When doing EOM-CCSD calculations for a sizable system, I noticed that there is a slow step (which sometimes can take over a day) right after the ground-state CCSD is done, with the output showing “Computing CCSD intermediates for later calculations in double precision”, which is not very informative. What does the code actually compute at this step? Maybe some extra prints would be helpful.
Also, how well does OpenMP parallelization work for CCMAN2? For the calculation I ran with 32-threads OpenMP (41 acitve O, 326 active V, giving 30G CC memory), the ccman2 timing shows:
CCSD calculation: CPU 103514.51 s wall 38743.84 s
EOMEE-CCSD calculation: CPU 51362.58 s wall 43177.38 s
Total ccman2 time: CPU 208896.81 s wall 87844.00 s
which does not seem to scale so well. Would requesting more CC memory help improve the parallel performance?
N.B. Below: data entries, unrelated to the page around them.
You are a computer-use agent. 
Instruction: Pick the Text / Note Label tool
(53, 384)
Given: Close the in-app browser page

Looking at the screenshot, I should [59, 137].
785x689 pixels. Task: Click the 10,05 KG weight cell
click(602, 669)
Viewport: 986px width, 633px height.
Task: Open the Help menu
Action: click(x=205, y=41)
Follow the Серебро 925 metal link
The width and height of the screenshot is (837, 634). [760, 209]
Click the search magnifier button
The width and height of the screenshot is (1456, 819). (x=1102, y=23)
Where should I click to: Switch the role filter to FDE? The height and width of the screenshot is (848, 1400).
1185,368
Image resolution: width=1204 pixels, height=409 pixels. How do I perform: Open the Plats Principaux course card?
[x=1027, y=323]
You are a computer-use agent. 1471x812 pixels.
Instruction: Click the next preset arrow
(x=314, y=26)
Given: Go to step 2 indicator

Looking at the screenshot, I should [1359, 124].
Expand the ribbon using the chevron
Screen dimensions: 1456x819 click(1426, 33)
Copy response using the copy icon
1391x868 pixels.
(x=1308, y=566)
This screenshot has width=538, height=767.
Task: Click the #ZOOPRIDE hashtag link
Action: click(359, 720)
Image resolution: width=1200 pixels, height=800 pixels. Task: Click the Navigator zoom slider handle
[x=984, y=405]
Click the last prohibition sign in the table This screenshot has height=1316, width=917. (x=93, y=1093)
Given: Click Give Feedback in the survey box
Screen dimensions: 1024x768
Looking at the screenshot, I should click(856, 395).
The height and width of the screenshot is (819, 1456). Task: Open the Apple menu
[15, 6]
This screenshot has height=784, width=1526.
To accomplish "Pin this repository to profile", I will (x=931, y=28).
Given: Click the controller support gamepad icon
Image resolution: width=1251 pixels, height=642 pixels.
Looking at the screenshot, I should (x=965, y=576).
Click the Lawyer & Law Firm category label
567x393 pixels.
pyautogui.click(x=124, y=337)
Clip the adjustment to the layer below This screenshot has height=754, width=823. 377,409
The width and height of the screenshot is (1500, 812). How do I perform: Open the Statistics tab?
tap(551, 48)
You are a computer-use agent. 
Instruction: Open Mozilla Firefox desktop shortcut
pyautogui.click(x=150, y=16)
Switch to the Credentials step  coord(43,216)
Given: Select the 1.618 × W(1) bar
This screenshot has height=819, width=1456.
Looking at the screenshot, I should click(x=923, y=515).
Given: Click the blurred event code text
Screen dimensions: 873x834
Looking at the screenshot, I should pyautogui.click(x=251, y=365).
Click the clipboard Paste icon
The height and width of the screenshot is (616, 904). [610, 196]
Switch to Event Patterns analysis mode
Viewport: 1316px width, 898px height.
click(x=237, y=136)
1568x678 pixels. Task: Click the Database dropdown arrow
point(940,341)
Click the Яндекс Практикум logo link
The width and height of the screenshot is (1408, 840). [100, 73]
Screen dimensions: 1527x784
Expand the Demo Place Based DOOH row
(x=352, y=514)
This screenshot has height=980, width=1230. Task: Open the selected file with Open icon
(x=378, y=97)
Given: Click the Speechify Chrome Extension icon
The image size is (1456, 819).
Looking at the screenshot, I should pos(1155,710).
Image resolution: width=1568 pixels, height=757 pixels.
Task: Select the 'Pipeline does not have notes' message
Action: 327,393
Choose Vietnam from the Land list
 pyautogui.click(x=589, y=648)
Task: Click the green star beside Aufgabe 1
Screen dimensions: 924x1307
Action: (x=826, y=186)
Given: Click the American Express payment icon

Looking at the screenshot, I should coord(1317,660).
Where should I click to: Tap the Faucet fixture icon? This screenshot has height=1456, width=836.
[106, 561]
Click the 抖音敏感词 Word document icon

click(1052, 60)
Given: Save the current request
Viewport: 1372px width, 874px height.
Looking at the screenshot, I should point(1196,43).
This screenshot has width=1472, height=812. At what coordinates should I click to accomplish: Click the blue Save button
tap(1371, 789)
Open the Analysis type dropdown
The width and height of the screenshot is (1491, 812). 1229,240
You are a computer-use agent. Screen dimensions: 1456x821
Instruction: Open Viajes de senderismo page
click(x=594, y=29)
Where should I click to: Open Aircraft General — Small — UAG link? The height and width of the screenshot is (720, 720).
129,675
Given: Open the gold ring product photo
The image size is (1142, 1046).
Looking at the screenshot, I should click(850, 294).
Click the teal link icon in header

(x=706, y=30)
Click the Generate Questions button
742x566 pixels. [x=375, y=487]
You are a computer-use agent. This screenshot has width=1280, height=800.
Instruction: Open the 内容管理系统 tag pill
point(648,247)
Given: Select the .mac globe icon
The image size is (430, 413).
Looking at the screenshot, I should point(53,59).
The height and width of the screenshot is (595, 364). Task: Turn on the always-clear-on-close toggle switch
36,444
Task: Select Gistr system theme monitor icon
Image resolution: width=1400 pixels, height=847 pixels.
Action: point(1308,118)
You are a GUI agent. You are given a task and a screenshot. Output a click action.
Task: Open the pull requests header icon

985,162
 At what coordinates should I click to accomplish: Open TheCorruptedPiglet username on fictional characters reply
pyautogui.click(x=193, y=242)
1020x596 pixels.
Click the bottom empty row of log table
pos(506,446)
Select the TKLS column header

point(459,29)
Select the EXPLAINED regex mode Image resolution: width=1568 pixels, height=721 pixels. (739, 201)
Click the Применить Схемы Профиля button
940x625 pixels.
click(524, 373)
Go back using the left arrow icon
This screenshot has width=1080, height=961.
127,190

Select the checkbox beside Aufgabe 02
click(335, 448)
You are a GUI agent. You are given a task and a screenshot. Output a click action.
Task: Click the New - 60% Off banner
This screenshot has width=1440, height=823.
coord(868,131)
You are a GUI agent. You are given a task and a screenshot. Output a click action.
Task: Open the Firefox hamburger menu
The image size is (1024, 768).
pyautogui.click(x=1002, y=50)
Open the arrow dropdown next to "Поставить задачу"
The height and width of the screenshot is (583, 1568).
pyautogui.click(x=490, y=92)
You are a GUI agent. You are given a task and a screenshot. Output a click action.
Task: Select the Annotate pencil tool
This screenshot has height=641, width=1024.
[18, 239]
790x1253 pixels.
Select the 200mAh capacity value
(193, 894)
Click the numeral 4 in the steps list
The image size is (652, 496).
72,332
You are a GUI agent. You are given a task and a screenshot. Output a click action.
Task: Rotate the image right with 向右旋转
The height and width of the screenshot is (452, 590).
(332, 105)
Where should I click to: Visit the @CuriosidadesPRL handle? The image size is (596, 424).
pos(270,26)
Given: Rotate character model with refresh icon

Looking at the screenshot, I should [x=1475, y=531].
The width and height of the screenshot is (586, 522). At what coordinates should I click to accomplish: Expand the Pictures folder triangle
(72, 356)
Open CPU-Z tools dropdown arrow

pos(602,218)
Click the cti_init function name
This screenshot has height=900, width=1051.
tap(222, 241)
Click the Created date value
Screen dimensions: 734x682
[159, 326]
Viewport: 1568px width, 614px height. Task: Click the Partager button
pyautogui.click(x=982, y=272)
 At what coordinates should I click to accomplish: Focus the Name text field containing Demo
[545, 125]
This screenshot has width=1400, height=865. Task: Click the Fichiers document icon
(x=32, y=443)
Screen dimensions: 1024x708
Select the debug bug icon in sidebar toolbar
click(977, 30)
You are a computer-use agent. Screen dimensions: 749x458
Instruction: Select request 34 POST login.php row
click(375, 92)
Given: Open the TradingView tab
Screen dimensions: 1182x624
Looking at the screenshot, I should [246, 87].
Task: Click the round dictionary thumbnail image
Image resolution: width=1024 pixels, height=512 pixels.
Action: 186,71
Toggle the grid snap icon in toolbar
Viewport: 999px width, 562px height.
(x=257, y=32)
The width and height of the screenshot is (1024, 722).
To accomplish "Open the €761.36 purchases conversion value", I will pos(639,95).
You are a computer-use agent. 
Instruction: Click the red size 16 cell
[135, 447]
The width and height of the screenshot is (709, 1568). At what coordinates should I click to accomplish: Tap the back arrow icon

It seems you are doing standard (non-RI or CD) calculations. In this step requisite transformed integrals are computed, e.g., those in Table III here: General implementation of the resolution-of-the-identity and Cholesky representations of electron repulsion integrals within coupled-cluster and equation-of-motion methods: Theory and benchmarks: The Journal of Chemical Physics: Vol 139, No 13
The efficiency of calculations and parallel performance are very sensitive to the memory settings. It seems you are using very small memory. I recommend to use about ~75% of the available RAM for the maximum efficiency.
You may also consider using single precision execution.
Here is a typical setup for a large job at USC:
! use SP code
cc_sp_dm = 1
eom_aresp_single_prec = 1
cc_sp_t_conv = 4
cc_sp_e_conv = 6
cc_erase_dp_integrals = 1
Another option would be to use RI/CD, but I would play with the above settings first.
Thanks very much for your reply! I will give a try based on your suggestions. The implementation paper is also very informative.